*WHAT IS ASKED*
Please give the listing again from its first line up to and including the line with "pos(496,45)", substituting "screen capture" for "screenshot" and leaving everything else unchanged.

*DATA RECORDS*
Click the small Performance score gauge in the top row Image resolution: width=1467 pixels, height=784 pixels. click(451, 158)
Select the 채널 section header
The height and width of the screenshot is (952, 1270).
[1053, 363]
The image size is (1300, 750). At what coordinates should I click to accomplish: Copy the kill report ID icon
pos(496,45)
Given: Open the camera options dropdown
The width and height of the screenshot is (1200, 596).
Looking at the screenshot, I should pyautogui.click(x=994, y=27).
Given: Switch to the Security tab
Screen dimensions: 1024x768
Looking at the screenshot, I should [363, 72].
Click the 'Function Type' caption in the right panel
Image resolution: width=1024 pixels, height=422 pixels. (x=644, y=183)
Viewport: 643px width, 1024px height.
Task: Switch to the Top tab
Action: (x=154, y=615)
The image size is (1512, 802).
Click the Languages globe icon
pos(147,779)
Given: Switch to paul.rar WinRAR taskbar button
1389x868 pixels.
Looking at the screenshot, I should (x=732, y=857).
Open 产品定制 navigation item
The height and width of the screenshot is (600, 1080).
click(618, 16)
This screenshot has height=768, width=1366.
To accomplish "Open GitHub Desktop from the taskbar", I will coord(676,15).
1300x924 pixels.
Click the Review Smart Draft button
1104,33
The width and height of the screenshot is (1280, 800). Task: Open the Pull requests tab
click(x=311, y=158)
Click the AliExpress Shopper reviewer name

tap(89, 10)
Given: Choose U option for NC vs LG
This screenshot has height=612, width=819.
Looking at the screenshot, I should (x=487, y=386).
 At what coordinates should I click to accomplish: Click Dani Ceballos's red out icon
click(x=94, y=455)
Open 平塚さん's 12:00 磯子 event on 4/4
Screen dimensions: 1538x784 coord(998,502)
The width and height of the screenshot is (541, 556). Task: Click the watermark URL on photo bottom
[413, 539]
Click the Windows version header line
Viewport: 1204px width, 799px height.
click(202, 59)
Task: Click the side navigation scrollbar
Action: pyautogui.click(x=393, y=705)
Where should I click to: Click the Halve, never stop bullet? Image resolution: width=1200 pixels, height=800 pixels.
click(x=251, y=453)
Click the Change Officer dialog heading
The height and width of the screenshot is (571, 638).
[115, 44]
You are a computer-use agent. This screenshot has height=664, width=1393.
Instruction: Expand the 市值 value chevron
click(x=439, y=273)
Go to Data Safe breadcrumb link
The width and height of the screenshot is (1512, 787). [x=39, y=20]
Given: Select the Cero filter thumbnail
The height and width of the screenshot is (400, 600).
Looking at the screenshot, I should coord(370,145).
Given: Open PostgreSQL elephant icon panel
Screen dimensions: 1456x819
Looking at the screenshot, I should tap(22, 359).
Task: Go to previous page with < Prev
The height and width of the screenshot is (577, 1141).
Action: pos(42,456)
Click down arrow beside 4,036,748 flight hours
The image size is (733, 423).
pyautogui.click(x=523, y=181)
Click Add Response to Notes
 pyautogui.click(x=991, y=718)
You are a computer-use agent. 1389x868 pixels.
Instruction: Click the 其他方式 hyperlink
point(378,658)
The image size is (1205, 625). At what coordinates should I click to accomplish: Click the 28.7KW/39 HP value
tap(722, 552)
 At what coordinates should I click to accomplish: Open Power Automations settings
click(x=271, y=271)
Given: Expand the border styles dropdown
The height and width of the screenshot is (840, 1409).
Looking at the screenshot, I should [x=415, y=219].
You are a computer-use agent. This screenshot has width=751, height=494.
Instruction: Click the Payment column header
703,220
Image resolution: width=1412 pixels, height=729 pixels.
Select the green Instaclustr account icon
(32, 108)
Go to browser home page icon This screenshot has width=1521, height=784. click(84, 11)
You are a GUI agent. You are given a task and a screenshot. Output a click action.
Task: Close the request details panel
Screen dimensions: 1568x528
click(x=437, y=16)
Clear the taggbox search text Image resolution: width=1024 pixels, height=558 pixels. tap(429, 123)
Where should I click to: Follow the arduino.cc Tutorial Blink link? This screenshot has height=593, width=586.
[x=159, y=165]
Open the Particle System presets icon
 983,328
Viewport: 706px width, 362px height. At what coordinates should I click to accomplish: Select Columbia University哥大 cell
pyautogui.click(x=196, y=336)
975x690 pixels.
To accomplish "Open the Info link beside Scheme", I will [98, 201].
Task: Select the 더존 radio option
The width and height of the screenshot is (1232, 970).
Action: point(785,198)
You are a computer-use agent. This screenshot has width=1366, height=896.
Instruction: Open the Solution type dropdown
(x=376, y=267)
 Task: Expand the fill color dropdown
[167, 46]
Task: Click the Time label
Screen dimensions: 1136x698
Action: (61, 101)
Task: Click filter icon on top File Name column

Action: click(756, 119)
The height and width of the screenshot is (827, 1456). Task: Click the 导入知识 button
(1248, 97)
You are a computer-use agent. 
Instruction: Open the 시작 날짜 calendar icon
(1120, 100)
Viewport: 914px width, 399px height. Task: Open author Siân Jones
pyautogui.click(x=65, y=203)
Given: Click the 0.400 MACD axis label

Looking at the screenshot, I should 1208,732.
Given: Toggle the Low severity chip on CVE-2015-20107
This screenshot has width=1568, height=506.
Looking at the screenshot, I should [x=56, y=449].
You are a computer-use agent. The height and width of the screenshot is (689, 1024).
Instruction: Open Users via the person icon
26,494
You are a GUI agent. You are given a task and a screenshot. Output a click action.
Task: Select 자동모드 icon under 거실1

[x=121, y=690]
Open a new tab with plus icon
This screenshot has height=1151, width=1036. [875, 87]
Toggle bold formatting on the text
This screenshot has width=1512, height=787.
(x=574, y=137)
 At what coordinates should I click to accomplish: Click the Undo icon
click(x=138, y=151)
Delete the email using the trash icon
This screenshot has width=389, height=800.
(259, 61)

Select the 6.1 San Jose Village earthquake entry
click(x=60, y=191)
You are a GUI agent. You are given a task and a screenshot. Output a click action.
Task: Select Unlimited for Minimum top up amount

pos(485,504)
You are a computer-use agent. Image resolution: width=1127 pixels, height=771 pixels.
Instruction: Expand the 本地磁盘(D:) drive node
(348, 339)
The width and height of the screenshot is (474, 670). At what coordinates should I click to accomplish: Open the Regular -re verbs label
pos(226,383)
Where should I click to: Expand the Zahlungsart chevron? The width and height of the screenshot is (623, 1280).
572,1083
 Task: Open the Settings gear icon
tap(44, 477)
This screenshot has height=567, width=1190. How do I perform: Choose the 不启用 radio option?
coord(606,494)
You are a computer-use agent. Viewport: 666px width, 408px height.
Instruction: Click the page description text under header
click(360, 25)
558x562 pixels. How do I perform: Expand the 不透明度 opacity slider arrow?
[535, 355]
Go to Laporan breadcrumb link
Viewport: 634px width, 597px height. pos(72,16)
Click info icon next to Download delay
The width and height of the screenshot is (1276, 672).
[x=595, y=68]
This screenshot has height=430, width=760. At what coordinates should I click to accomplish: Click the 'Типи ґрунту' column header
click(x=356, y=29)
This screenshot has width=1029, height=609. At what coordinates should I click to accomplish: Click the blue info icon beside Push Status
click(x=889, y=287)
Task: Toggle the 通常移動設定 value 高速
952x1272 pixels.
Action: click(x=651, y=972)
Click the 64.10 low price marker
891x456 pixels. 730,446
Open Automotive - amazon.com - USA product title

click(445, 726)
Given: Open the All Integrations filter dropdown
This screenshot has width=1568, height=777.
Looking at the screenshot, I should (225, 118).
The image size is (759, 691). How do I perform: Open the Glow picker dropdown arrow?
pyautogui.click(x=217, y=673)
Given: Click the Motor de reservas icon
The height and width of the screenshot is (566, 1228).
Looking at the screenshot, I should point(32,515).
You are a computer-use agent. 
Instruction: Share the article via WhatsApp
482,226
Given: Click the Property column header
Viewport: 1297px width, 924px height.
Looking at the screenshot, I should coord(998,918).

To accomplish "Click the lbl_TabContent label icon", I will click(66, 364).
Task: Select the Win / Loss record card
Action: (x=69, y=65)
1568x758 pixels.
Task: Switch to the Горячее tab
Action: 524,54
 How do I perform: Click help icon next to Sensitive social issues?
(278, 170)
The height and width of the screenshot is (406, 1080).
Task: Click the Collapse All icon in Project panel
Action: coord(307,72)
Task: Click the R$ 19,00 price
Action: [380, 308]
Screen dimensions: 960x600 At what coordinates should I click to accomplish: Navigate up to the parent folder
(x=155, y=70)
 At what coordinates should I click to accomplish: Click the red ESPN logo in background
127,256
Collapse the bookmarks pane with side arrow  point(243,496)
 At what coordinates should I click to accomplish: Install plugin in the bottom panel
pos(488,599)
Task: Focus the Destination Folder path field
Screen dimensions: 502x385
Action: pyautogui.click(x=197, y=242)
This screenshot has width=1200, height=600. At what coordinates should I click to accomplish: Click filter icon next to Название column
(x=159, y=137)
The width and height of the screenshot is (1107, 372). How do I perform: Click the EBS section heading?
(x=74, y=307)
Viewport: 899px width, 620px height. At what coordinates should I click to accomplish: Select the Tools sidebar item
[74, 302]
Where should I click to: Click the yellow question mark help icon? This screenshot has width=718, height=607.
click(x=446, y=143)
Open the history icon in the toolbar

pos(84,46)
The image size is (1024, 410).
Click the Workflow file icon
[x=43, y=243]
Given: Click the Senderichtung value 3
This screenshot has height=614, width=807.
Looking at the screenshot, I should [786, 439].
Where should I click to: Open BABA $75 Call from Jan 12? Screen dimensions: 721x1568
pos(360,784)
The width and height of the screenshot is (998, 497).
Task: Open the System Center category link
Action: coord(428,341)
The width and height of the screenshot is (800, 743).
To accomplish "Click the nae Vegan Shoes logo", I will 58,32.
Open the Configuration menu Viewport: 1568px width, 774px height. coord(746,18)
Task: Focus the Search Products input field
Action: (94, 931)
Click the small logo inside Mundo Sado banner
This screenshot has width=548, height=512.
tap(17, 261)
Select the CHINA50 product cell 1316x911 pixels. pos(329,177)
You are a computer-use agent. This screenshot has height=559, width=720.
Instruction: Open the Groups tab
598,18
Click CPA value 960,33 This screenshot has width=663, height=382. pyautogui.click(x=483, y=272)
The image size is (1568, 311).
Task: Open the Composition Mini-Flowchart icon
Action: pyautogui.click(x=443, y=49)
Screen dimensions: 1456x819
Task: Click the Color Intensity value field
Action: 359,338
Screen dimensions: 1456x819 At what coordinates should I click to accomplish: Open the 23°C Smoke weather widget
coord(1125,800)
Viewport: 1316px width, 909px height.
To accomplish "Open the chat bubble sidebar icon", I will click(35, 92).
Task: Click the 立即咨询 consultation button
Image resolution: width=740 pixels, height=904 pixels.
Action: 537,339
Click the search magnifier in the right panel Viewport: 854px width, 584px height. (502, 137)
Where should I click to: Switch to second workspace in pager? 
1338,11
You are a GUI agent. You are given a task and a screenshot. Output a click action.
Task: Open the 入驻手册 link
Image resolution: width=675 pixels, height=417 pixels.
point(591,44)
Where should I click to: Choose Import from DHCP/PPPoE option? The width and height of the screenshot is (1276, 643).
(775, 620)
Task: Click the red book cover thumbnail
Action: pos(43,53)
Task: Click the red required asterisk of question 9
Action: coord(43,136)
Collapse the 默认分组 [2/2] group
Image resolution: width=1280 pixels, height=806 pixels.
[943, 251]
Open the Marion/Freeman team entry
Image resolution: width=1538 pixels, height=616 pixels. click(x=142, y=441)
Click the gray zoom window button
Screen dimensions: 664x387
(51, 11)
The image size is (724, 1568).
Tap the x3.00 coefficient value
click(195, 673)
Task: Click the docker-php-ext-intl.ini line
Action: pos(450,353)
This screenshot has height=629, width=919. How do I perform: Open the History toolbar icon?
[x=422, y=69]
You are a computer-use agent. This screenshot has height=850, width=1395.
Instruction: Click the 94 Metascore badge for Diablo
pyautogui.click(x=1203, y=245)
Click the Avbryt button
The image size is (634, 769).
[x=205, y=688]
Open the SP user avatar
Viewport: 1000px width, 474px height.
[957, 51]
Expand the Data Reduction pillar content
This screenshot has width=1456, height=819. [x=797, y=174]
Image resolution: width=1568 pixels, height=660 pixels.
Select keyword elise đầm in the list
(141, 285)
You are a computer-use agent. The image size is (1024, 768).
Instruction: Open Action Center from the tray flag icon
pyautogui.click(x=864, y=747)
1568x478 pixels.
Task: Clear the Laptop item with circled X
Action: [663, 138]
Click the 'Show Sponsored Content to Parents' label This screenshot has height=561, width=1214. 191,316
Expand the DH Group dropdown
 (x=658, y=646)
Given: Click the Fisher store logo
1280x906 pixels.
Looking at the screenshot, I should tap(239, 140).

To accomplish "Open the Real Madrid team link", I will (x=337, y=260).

*SOLUTION*
Click the small Performance score gauge in the top row Image resolution: width=1467 pixels, height=784 pixels. click(451, 158)
Select the 채널 section header
The height and width of the screen capture is (952, 1270).
[1053, 363]
The image size is (1300, 750). At what coordinates should I click to accomplish: Copy the kill report ID icon
pos(496,45)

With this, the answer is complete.